Task directions
From the entries below, gather each line containing the word "году".

Saved entries
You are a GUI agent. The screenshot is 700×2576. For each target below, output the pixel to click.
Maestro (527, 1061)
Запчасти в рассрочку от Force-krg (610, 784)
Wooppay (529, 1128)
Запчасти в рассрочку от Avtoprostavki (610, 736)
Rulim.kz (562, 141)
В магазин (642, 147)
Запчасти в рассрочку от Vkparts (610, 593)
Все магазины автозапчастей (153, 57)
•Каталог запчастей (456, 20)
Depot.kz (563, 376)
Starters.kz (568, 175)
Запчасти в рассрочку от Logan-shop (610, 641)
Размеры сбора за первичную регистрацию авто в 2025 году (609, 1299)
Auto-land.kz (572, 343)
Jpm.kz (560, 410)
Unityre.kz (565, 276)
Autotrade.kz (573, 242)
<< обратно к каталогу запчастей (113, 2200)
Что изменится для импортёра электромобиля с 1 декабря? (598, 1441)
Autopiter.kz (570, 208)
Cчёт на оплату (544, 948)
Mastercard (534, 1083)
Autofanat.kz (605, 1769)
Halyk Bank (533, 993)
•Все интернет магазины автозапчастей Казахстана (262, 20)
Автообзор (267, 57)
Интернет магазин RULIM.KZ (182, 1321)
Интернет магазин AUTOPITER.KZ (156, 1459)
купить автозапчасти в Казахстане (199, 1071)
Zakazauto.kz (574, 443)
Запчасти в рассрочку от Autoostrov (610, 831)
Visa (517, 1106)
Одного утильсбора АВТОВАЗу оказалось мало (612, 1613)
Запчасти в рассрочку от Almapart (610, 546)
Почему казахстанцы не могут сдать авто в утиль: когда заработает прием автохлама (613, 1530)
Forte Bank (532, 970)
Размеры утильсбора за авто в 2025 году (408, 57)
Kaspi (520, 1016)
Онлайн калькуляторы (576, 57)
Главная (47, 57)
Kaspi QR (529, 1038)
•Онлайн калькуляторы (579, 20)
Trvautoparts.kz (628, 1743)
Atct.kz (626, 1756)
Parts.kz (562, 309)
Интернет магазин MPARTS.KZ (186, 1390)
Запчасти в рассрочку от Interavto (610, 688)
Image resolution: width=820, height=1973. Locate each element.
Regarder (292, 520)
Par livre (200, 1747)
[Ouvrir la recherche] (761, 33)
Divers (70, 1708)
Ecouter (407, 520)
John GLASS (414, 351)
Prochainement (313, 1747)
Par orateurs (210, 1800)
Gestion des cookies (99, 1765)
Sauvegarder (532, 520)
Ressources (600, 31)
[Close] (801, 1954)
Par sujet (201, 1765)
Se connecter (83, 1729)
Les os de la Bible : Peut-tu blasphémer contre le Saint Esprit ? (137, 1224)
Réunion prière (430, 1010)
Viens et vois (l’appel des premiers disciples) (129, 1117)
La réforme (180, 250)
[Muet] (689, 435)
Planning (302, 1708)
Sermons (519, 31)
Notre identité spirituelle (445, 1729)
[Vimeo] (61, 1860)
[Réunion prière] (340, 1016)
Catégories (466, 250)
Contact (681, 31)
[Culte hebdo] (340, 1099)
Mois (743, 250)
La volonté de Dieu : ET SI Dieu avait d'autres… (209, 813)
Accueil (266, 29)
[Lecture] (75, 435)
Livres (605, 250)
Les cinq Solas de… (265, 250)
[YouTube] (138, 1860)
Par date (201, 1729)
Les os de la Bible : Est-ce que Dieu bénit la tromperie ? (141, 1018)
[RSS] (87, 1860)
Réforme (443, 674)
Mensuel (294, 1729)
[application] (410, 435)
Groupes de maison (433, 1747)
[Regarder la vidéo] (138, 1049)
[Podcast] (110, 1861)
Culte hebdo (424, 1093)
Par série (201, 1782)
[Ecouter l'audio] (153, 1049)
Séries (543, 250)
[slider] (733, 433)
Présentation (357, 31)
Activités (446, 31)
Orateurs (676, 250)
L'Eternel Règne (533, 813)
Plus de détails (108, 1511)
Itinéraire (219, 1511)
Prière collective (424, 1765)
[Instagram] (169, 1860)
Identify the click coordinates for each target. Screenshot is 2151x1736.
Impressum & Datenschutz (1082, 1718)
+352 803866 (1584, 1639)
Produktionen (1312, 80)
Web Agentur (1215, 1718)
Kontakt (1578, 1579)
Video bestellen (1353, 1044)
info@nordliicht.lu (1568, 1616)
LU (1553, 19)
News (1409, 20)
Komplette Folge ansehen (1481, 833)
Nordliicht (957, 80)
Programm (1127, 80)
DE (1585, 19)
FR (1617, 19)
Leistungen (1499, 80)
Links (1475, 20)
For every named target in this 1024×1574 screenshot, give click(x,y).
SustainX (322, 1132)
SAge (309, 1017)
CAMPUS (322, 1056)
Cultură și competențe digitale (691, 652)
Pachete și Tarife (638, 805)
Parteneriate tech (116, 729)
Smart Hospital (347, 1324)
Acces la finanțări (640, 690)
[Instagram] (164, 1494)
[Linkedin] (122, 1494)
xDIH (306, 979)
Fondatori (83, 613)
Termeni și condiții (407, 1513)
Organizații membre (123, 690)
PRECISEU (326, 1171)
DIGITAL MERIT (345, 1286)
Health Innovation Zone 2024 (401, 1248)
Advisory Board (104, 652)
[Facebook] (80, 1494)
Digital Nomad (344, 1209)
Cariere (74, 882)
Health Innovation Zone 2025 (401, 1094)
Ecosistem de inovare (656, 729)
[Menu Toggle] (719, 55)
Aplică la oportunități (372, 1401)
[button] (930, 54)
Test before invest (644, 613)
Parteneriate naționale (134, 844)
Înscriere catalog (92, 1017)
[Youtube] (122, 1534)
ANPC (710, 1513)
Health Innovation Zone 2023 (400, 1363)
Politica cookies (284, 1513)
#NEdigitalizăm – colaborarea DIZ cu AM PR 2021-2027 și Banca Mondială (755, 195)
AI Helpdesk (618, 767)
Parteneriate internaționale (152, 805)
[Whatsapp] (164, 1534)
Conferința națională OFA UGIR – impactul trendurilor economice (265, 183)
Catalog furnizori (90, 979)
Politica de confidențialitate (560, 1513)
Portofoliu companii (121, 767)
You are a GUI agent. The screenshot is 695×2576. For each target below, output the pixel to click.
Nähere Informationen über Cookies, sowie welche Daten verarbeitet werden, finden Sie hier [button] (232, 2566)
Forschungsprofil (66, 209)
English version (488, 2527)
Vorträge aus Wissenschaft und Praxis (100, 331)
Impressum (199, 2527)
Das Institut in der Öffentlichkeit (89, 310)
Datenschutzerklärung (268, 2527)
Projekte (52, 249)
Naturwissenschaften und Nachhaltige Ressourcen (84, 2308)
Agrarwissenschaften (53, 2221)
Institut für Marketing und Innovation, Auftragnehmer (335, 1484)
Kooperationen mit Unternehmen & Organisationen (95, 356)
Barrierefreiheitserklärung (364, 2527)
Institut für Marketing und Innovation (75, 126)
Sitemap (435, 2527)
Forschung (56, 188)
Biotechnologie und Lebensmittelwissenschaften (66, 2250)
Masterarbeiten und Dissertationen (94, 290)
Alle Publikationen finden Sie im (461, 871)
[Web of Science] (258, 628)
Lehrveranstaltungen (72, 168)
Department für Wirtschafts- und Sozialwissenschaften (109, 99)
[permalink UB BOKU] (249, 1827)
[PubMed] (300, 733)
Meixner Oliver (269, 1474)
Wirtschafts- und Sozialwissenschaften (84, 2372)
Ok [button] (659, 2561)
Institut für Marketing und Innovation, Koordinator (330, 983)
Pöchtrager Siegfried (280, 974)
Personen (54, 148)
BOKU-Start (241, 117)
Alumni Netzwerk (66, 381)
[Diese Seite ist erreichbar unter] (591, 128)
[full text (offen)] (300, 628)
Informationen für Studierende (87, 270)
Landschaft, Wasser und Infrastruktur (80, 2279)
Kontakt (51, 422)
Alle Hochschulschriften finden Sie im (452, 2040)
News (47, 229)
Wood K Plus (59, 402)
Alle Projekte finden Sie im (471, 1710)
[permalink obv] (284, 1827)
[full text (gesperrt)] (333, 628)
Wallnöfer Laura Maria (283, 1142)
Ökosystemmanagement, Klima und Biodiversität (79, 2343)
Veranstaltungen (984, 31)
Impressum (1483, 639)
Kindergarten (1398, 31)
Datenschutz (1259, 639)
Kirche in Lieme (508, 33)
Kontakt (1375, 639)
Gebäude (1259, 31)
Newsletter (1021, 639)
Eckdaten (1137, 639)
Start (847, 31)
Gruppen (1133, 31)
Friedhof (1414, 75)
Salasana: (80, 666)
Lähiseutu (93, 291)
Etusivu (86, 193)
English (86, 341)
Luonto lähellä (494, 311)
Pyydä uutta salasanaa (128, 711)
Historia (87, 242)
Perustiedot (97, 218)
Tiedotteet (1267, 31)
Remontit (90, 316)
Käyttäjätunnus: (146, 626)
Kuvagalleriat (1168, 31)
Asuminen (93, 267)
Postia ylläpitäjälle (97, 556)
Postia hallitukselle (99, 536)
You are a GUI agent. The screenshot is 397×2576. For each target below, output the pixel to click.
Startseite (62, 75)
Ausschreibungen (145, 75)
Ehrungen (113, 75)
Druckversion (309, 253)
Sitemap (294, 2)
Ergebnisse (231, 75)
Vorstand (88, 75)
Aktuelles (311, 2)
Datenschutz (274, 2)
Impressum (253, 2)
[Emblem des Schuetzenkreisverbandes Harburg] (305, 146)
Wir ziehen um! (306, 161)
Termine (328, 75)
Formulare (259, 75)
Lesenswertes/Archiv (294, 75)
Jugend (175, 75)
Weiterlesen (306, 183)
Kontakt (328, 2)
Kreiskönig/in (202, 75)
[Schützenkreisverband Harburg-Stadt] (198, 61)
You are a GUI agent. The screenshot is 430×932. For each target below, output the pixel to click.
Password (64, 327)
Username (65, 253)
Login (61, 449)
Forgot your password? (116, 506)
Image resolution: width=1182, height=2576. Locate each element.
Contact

Response for this exercise
Размеры сбора за первичную регистрацию авто в 2025 году (609, 1299)
Размеры утильсбора за авто в 2025 году (408, 57)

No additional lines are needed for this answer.